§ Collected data
=== Begin Enclosure ===
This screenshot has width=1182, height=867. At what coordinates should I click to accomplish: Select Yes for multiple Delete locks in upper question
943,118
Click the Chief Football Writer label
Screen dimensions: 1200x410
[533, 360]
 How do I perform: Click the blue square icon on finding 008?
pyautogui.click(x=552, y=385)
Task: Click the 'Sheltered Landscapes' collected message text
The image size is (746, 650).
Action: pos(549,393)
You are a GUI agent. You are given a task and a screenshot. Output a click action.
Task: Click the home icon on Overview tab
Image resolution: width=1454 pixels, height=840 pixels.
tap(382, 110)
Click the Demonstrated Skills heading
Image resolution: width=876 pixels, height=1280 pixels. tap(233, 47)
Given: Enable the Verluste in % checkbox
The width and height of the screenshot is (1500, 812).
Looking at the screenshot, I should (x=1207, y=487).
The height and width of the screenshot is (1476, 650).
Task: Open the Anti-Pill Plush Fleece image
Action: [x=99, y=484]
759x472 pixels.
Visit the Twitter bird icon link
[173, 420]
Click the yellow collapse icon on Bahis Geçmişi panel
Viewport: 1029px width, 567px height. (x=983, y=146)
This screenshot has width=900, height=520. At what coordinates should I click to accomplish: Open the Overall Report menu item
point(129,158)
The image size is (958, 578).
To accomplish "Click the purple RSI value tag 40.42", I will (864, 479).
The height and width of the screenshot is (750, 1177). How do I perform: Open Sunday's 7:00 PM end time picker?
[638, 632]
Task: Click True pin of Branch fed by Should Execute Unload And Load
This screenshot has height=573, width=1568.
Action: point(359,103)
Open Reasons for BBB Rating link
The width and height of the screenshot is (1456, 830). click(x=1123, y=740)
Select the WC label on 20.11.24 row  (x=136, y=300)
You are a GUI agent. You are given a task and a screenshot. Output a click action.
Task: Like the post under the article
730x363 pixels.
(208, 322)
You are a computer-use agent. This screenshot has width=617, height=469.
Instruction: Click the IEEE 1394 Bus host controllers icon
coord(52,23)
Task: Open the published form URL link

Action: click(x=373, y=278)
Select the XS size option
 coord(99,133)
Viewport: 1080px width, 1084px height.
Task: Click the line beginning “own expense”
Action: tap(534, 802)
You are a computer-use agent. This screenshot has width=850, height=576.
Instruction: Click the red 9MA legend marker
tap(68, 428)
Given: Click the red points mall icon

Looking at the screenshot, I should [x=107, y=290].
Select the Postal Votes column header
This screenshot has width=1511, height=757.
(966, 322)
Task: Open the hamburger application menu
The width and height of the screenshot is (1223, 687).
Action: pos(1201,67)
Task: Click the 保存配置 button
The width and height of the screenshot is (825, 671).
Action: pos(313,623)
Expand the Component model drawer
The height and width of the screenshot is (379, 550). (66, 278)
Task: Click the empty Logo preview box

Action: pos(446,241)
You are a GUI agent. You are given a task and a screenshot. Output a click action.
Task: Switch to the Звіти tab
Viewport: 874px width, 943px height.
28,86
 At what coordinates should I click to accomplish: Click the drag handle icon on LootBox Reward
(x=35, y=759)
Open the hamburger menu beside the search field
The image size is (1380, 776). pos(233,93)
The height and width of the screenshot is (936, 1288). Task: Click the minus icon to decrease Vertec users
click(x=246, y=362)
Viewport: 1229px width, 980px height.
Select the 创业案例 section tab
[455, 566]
=== End Enclosure ===
§ Problem to work on
In the entries above, please find the line with "Open Reasons for BBB Rating link" and the line with "has width=617, height=469.", then write out exactly those two lines and every line between them, and nothing more.

§ Response to this exercise
Open Reasons for BBB Rating link
The width and height of the screenshot is (1456, 830). click(x=1123, y=740)
Select the WC label on 20.11.24 row  (x=136, y=300)
You are a GUI agent. You are given a task and a screenshot. Output a click action.
Task: Like the post under the article
730x363 pixels.
(208, 322)
You are a computer-use agent. This screenshot has width=617, height=469.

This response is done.